» SELECTED PASSAGE:
◇ ◇ ◇ ◇ ◇ ◇ ◇

Karaoke is a great democratizer. Boss and janitor are equally susceptible to either glory or ridicule before the microphone. Karaoke raises to the level of public embarrassment that most private of self-aggrandizements: singing into a hairbrush in front of your bedroom mirror.

 And if that doesn’t explain its appeal, consider this: Whether it’s karaoke at Baja Bean, Wild Wing Cafe, High Street Steak and Grill, Club Rio or Peking Chinese Restaurant, once you’ve been to one karaoke night, you’ve pretty much been to them all. Sure, places differ. Musical tastes differ. Audience participation and enthusiasm varies. There may be a jovial host at one place (Baja) and a veritable help-yourself karaoke buffet (Peking Chinese Restaurant) across town. Regardless, every karaoke evening unfolds predictably. Get beer, choose song, sign up for song, wait to sing song, sing song, sign up for another song. Repeat until amusement wears off. For some, that takes a couple hours. For others, such as Miller and Jones, it’s been years and the joys of karaoke have yet to age.

 “Christina, let’s get Christina on up here!” Miller bellows in the same game-show host voice for every new singer.

 A giggling college girl with two friends in tow timidly approaches the microphone as a recorded track sounding suspiciously like Celine Dion’s cover of Eric Carmen’s “All By Myself” sounds throughout the room.

 “When I was young, I never needed anyone…”

 Arm in arm, they mumble the lyrics, cringing on the especially out-of-tune notes before doubling over in laughter. The din of conversation swarms the restaurant. The girls don’t notice. By the end of the song, they’re singing at the top of their lungs, though not exactly in unison.

 “All by myself, don’t want to live…”

 The song gradually fades into silence and the group of students taking up two tables from which Christina and Co. emerged stand up to cheer on their ambassadors. The rest of the audience sits nonplussed. Performances like this are a dime a dozen and the regulars tend not to waste their time paying attention. On a scale of 1-10, the veterans probably would have rated this performance about a 3.

◇ ◇ ◇ ◇ ◇ ◇ ◇

» YOUR TASKS:
1. In the records, reproduce the lines exactly, starting at the line that contains "The image size is (710, 702)." and ending at the line that contains "[x=1042, y=779]".
2. Go on with the karaoke night piece from the point where it stops.

Items from a dataset:
◇ ◇ ◇ ◇ ◇ ◇ ◇

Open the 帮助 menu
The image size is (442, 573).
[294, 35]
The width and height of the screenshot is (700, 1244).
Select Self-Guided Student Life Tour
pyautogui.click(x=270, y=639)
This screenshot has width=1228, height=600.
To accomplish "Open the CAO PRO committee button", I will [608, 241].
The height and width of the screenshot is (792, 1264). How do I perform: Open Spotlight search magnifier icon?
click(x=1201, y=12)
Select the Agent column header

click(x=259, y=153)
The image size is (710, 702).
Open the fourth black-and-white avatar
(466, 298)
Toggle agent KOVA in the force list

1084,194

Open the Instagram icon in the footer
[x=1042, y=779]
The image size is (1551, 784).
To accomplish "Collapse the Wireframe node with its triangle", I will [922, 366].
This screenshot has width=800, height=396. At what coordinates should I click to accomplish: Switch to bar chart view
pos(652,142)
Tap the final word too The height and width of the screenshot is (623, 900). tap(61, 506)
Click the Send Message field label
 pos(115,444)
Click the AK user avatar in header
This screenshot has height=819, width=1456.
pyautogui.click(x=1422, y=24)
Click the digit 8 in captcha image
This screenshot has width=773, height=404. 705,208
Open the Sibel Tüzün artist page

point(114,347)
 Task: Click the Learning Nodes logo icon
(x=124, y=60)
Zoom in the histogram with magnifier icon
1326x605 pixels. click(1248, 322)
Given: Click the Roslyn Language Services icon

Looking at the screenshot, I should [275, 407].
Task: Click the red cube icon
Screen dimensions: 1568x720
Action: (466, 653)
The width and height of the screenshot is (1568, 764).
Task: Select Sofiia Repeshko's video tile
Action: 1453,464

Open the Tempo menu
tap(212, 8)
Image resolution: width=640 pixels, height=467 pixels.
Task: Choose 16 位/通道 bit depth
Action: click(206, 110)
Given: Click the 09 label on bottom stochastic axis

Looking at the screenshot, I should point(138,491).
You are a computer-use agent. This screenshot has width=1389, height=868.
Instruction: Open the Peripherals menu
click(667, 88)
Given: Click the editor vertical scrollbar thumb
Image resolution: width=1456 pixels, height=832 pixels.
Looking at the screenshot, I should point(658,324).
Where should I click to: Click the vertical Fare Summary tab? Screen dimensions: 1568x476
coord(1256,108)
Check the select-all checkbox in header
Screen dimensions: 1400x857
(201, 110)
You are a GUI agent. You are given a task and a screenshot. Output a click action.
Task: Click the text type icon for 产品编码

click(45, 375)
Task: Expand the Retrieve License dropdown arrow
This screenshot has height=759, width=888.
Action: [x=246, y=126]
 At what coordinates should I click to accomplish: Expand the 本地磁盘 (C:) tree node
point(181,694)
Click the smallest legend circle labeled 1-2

◇ ◇ ◇ ◇ ◇ ◇ ◇

» THE RESPONSES:
1.
The image size is (710, 702).
Open the fourth black-and-white avatar
(466, 298)
Toggle agent KOVA in the force list

1084,194

Open the Instagram icon in the footer
[x=1042, y=779]

2.
 True karaoke devotees tend to be more serious about their craft. They’re not looking for love in all the wrong places like the Baja party girls. They often have songs or artists they specialize in and it’s not unusual for them to have greater musical aspirations.

 For example, among the regulars, Ian Mitchell is the white guy with a knack for early ’90s rap. Charles Davis prefers early ’80s pop like Tom Petty and The Cars. Laura Shareck belts out Alanis Morissette and Joan Osborne on a weekly basis. And then there’s doorman/KJ protégé and incredible mimic Jones who can sing Tracy Chapman like the woman herself, but whose standbys run more to Aerosmith, Bon Jovi and Nirvana.

 In fact, Jones and his wife, Bianca, who is also a karaoke regular, devote much of their non-karaoke time to their band Laden Angel. They see karaoke as a way of building vocal endurance and range for the love of the band.

 “I want to do the whole rock star bit one day,” Jones says, explaining his karaoke habit.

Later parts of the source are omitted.